Chances are, you’ve been thinking about this all wrong. You may have first learned about lactate (or lactic acid) from a trusty high school coach, explaining why your legs burned at the end of a really hard sprint. Or, perhaps you read about it in a popular book or magazine. But no matter how, by whom, or when it was added to your knowledge base, you now need to unlearn what you think you know about it and re-learn the correct concept. Is that bold of us to say? Yes, its quite courageous! But most change takes confidence.

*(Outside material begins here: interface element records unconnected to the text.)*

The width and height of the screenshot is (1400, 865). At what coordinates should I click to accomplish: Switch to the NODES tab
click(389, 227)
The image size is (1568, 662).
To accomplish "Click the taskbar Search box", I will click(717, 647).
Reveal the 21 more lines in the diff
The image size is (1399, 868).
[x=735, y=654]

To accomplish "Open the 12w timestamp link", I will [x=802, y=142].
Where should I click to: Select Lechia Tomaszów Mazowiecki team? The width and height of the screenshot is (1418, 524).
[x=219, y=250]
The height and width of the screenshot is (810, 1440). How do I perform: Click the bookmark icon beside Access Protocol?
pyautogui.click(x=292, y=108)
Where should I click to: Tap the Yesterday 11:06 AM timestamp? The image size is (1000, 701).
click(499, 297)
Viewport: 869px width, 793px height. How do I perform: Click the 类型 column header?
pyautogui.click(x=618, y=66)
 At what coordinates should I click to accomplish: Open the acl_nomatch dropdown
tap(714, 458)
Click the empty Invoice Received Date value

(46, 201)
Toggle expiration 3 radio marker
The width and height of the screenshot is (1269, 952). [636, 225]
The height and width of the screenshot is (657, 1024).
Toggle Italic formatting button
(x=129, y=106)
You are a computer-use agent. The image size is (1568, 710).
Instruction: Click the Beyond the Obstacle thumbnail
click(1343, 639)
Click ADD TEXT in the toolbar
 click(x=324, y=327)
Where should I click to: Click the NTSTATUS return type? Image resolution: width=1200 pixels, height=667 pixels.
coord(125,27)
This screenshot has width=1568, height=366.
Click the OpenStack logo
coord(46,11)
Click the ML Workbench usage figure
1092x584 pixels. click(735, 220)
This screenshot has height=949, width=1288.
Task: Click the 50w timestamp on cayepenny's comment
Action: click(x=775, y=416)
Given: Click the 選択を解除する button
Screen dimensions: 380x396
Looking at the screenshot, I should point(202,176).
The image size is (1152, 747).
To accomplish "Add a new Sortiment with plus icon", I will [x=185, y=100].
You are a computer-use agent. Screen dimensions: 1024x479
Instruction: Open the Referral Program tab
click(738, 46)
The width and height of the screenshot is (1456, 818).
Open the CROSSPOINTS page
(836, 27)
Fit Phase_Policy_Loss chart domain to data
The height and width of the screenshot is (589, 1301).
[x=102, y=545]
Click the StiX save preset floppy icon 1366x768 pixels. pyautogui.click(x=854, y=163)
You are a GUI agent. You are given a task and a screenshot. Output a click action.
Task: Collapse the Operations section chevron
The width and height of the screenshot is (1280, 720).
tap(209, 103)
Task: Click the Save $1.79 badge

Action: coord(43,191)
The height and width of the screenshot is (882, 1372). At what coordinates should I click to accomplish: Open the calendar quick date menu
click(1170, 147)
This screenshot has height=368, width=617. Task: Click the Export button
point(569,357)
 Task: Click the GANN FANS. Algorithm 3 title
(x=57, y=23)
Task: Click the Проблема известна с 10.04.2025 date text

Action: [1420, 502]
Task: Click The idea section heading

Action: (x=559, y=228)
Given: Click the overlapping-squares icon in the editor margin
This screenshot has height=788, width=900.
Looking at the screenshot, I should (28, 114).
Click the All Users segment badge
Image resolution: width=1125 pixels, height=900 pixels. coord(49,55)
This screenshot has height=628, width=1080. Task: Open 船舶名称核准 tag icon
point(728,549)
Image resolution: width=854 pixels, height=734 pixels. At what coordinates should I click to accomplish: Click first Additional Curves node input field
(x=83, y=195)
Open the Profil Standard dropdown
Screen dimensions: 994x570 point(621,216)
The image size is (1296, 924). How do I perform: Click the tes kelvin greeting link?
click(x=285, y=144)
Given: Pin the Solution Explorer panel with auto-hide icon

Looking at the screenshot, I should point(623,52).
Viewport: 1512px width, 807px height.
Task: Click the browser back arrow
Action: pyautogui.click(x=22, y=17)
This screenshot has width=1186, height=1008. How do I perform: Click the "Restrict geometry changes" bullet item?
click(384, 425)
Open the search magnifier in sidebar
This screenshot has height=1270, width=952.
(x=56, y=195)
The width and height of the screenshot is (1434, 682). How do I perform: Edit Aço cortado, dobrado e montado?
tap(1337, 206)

The concept that lactic acid can build-up or cause a notable burning during or after intense exercise has been debunked for nearly 40 years, however, the notion refuses to extinguish itself from common fitness ideology. The belief still blazes hot, but thankfully many keen folks are catching on and trying to correct the misunderstanding. In May of 2006, the New York Times published an article on the use of lactate as a fuel (even though they still mistakenly called it “lactic acid”… at least they were moving in the right direction). Even VeloNews has caught up with the correct science, publishing an article in 2014 on the original nature of the bad idea, admitting to how we have been speaking about it in error for too long of a time.
With the proper scientific know-how bequeathed to me by an excellent graduate mentor (who wrote his doctoral dissertation on lactate metabolism), I was able to convince Gu Energy Labs to remove it from their product marketing after consulting their R&D department. Ironically, their researchers studied under the man himself who figured it all out in the 1980’s, Dr. George Brooks at the University of California, Berkeley (here is a link to his 1985 article on the topic).
The work ethic and self-realization required by all of us to unlearn and re-learn what we thought we knew is mentally tough, that is a fact. It’s human to accept and hold onto things that confirm our biases and identities. But why wouldn’t you want to be equipped with the truth, and why is that so difficult to accept?
Why the confusion in the first place? Leave it to Louis Pasteur, the famed French microbiologist responsible for developing anthrax and rabies vaccines, as well as the bacteria-killing pasteurization process for boozie drinks and milk. While conducting research involving yeast and alcohol production in 1857, he discovered that yeast converted sugar into lactic acid when oxygen was not present.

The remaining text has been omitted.